Storage Pools

Think of a storage pools as a group of your HDDs that you decide to group

Storage pools are mostly about RAID levels. If you want one RAID for all disc - use one pool for all of them. But may be you want to have large HDD for storage and fast SSD for docker? Obviously you don't want to put HDD and SSD in one RAID. So, you'll have two storage pools.

you cannot reduce an existing Storage Pool's number of drives or replace its drives with smaller capacity ones, since data are distributed across the drives in most RAID types

  • if you must, follow the guide to do so


A volume is a collection of HDDs (or even just one)

Volumes provide the basic storage space on your Synology NAS. All of your stuff—such as shared folders, documents, and package data—is stored on volumes. Therefore, before you start storing anything on your Synology NAS, you will need to create at least one volume.

Think of a volume as a Partition, if you think of the RAID group as one HDD.

Your volume is assigned to a Storage Pool and does not know what is the underlying hardware structure of that pool.

mostly about filesystem: ext4 vs btrfs.

  • Unless you have specific reason and you know what you're doing, - just use btrfs and do one volume per storage pool.
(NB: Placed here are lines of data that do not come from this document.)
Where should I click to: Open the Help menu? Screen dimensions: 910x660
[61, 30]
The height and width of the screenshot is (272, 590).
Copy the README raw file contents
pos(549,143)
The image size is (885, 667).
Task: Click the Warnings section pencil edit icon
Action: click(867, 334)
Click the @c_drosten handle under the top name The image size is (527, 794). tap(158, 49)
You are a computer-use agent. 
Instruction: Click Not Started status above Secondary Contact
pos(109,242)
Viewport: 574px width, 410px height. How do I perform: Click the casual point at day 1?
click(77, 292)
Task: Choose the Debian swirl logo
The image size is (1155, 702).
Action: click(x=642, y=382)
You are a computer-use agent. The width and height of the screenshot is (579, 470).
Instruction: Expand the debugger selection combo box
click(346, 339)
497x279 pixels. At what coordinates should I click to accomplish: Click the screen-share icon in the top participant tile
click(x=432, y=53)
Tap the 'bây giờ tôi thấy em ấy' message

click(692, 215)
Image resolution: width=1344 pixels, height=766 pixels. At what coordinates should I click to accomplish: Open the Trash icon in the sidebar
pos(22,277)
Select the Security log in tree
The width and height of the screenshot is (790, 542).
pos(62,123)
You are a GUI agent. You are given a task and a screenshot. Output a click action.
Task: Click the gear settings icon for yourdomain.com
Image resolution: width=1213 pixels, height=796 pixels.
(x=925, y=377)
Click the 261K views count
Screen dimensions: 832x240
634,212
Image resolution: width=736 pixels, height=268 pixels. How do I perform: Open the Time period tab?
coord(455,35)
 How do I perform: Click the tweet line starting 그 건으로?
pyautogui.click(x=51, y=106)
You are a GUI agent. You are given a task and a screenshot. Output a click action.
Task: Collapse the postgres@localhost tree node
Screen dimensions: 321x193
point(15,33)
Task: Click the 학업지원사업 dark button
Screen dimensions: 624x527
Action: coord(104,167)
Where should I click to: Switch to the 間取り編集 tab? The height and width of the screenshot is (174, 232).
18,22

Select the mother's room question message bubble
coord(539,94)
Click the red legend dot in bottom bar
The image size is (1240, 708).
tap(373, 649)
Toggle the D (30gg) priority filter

You may want to create multiple volumes if you previously created multiple pools with the same or different type of RAID and/or disk numbers

Example usage

  • volume 1 is 6 bays and holds my data, movies, personal photos etc
  • volume 2 is a single drive that records surveillance and therefore is very heavy use. I don't want all my disks working that hard. I figure it would be a slim coincidence for it to go when I do need to review its data.
  • volume 3 is a single SSD for my dockers including plex config for speed purposes. backup up daily, so no big deal if I lose a day.


Folders inside the Volume.

  • Under any volume you will create "Shares" which are actually folders and this is how you manage your file tree.